Featured Story

A Good Man

By Dustin Lawrence Lovell

You can see the lake bed past the tabletops from here, he thought. Maybe not; the lake was dry this time of year, anyway. The man scoffed. It had been this time of year for the past several years.

Looking down at the quietly onlooking crowd, he saw faces as familiar as the old mesas. Some—especially the older ones, who had been in the town when he landed there as a young stableman—were similarly weather-worn; others who’d arrived after him had had their youth sweated out of them by the landscape. They could have left, returning east to report to families and old friends about their adventures into the western frontier. They had not; so much for that, he thought.

One face caught his eye. Rosamund’s cheeks had not sunk the way others’ had; she had been spared the worst of the town and weather. He’d always thought her pretty.

“And it is because of events like this,” continued the sheriff next to him, “that we must set an example—much more, now, as we seek to establish our territory as part of the Union. Justice must be upheld, however much our sympathies might cry mercy…”

Eyes reddened but mouth closed, Rosamund was not looking at nor listening to her husband. Her attention was on the man standing next to him—on himself, the man with the noose around his neck.

He had come to the Arizona territory a couple of years previous, letting the weight of his wooden foot pull him down off of the black locomotive onto the red dirt. He had lost the limb to a broken ankle on the march south from western Pennsylvania to reinforce McClellan after Bull Run. He still couldn’t decide if he was disappointed or thankful the perhaps overzealous field doctor’s effort to prevent blood poisoning had precluded him from actually fighting. Either way, barred from most manual labor, he had discovered a patient knack for caring for horses while most men were away south; nearly halfway through his twenties by war’s end and anticipating the northward return of his town’s men, he had taken his talents west to try his hand at being a stableman and farrier.

That was ten years ago. After the first years’ initial humbling by and proving himself to the others in town and the environment outside it, he had found himself established as a taken-for-granted member of the growing frontier settlement. He had even developed a corner of the town into a corral and stable, which, on account of the extension of the main street into the surrounding dirt and scrub brush, now stood closer to the center of town than the edge. That he had not been forced to move his small, ad hoc business only underscored his place in the community—or at least its transportation economy.

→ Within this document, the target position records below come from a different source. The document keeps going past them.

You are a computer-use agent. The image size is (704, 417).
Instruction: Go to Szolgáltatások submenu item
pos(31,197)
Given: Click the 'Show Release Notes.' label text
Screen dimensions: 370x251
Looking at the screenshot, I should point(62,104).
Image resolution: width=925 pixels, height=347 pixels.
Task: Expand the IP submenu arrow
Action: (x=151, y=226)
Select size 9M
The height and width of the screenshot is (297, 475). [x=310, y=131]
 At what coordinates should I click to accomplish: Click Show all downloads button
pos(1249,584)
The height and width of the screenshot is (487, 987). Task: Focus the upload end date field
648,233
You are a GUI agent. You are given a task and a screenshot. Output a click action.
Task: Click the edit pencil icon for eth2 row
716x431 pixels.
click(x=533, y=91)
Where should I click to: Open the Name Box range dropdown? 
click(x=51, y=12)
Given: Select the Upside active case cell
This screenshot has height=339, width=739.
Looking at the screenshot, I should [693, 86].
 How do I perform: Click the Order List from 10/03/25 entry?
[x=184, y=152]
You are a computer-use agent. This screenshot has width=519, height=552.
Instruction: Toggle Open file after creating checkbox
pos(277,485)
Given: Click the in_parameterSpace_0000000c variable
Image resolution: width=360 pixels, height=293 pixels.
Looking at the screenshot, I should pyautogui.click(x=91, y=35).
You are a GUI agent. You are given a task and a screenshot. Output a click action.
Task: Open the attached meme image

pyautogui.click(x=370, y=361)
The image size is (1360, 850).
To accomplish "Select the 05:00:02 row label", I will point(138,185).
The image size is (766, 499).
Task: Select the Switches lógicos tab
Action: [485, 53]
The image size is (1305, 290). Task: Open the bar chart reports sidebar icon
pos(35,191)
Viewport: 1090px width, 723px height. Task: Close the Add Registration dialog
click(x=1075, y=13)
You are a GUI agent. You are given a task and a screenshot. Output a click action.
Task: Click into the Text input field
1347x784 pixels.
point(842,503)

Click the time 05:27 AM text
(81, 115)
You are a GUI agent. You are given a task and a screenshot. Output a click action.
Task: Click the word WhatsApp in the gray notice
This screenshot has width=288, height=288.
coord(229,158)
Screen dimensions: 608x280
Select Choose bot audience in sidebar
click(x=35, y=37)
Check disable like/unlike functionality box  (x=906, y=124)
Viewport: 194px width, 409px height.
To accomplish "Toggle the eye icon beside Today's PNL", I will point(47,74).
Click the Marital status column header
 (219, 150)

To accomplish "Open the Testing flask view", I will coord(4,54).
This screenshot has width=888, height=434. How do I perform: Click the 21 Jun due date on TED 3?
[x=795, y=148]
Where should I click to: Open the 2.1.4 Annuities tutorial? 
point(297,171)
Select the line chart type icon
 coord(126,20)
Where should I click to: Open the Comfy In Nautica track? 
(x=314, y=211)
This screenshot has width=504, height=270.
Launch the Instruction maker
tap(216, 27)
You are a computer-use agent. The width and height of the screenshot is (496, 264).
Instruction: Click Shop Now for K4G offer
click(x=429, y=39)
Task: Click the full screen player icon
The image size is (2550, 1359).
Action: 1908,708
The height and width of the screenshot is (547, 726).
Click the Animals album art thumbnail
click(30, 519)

Listening to the sheriff reading a prepared speech off a paper signed at the bottom with a scribble—Rosamund had taught him to sign his name not three months previous—he looked from the scaffold to the horses standing behind the fence he, himself, had made; most were oblivious, some more cognizant of the strange structure hastily erected in the town’s center. He was where he was, atop that structure, because of what happened when the corral was empty.

It came about when the sheriff and most of the able-bodied men were out tracking the Sugarfoot Band; the raid had been necessary. Sugarfoot had become as ubiquitous as the dry just outside of town. Once again, while others went to fight the good fight, he had remained behind. He swallowed against the rough rope, feeling the dull weight of his wooden foot; after too often keeping him from danger, the carved oak shaft running from just below his knee to the ground, would, in the end, be his downfall. To laugh would be superfluous, but he wanted to nonetheless.

After too often keeping him from danger, the carved oak shaft running from just below his knee to the ground, would, in the end, be his downfall.

However, this time he had not been the only one to stay behind. He disliked judging men without direct cause, especially when he, himself, had received his share of misplaced ridicule and could just as easily be censured by greater men, but he had never quite trusted Mr. Stanley McLeod. Stan had a too eager willingness to stay behind. He would call it “simpering,” but believing such a word could apply to a man felt like a line not to be crossed. It reminded him of how he had felt when first hearing read aloud Stan’s unsolicited pamphlet on the dangers of alcohol; it was not the content so much as the whining yet smug tone behind the words. He could understand calls for individual reflection regarding the drink, but a blanket ban seemed to protest too much. Besides, he had not forgotten his childhood in Pennsylvania. His uncle’s pot still had kept their family fed through more than one winter.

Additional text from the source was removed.